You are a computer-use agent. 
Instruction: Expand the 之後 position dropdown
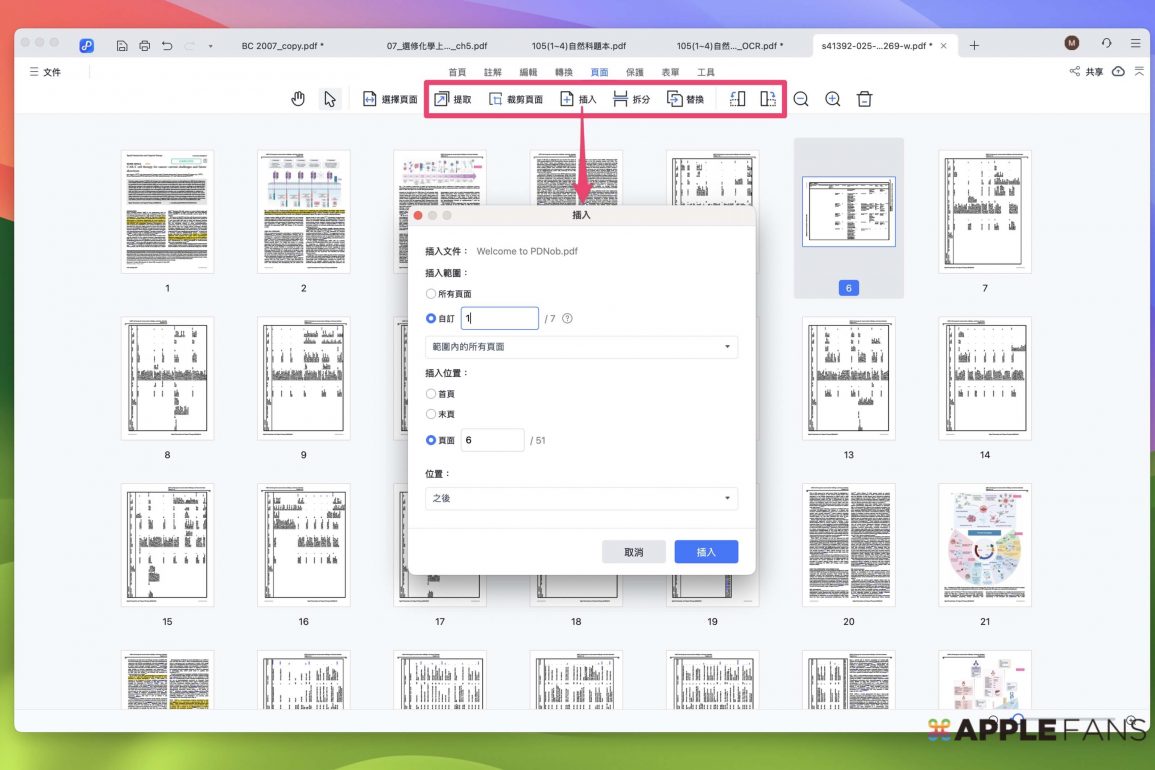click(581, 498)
---
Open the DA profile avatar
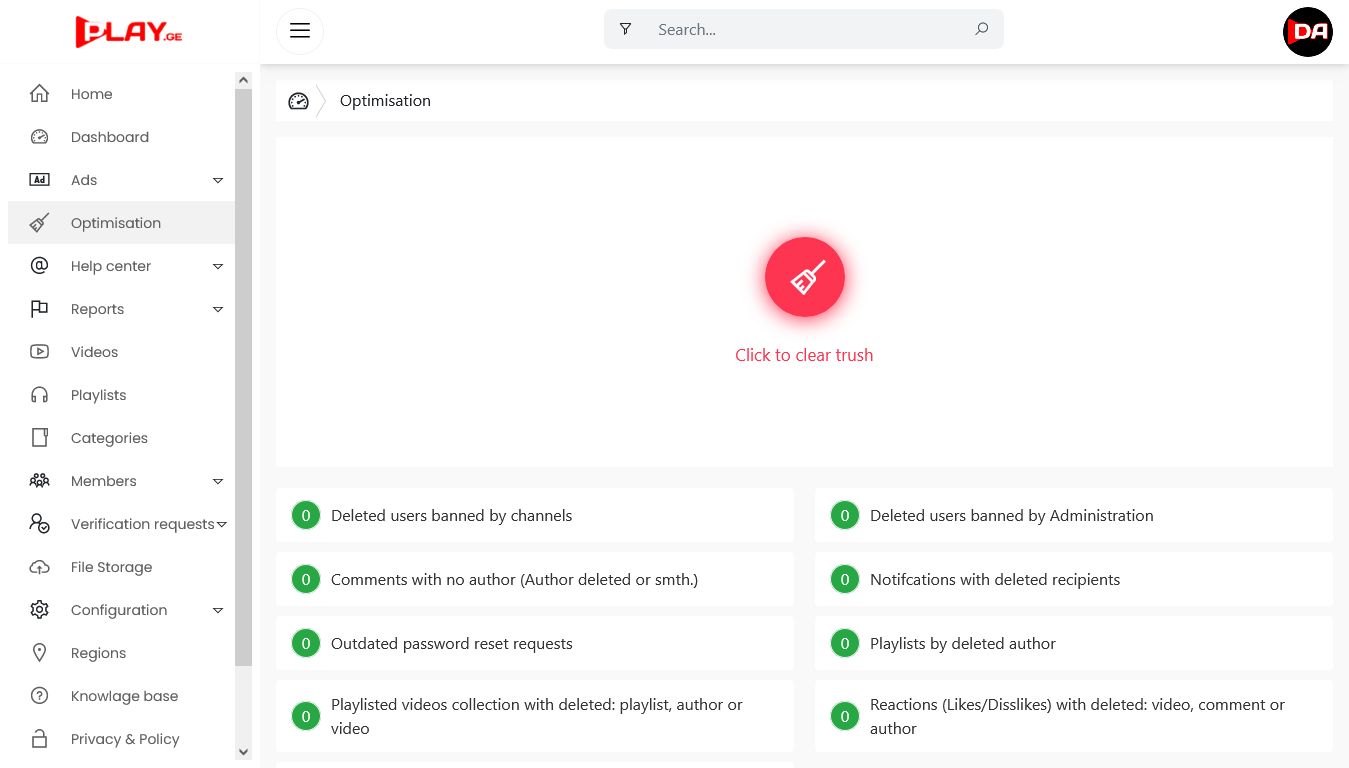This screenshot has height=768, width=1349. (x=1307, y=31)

# Problem:
Reproduce the listing word for word, from the line containing "You are a computer-use agent." through the line containing "click(581, 498)", and leave the pictures out of your answer.

# Answer to the task:
You are a computer-use agent. 
Instruction: Expand the 之後 position dropdown
click(581, 498)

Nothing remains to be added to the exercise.